" L'aviation n'apparaît là que comme un prétexte, une transfiguration de la réalité, d'un milieu en une réalité supérieure. C'est pour moi l'exemple tangible qu'il y a en tout être, même si ce n'est qu'un modeste garagiste, une possibilité de se dépasser. L'expérience des Gautier peut sembler “criminelle “ à la plupart des gens, et c'est là un point de vue parfaitement justiciable. Je n'ai pas cherché à glorifier l'esprit d'aventure. J'ai seulement voulu montrer qu'il convenait de posséder une foi hors de soi-même. Ce qui importe, c'est de sortir de soi-même, de vivre, c'est à dire de “comprendre”. Et parfois, une passion peut faire que l'on y voit plus clair. Thérèse, qui n'était qu'une petite bourgeoise assez bornée et égoïste, est purifiée et grandie.

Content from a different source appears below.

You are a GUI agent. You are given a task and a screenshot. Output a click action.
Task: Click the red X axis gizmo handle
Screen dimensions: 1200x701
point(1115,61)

Il ne faut pas oublier que son premier soin, à la descente d'avion, est de commander un piano pour Jacqueline. Sans la passion qui l'a elle-même dévorée, aurait-elle jamais compris qu'il existait des choses qui dépassaient l'homme ?
Dans Le Ciel est à vous, comme dans mes autres films, j'ai voulu raconter simplement une histoire simple. Je ne m'intéresse pas au destin. Mes personnages ne sont ni des héros ni d'effroyables monstres mais des gens simples, aux prises avec des circonstances qui, elles, sont exceptionnelles.
Je crois que le film est sorti un peu trop tôt, ou un peu trop tard. Il aurait eu, en octobre 1944, une tout autre résonance. Il est malheureusement sorti à une époque où les gens étaient saturés, affolés, et ne se montraient plus guère réceptifs. Si je me reporte à ce que je pensais à l'époque, je crois vraiment avoir tenté de faire passer dans mon film un message d'espérance; d'espérance plus que d'espoir. Rien n'est perdu tant qu'on espère. Et le leitmotiv de la chansons des fiançailles de Pierre et de Thérèse, la romance des Lilas et des Roses, évoque pour moi le poème d'Aragon."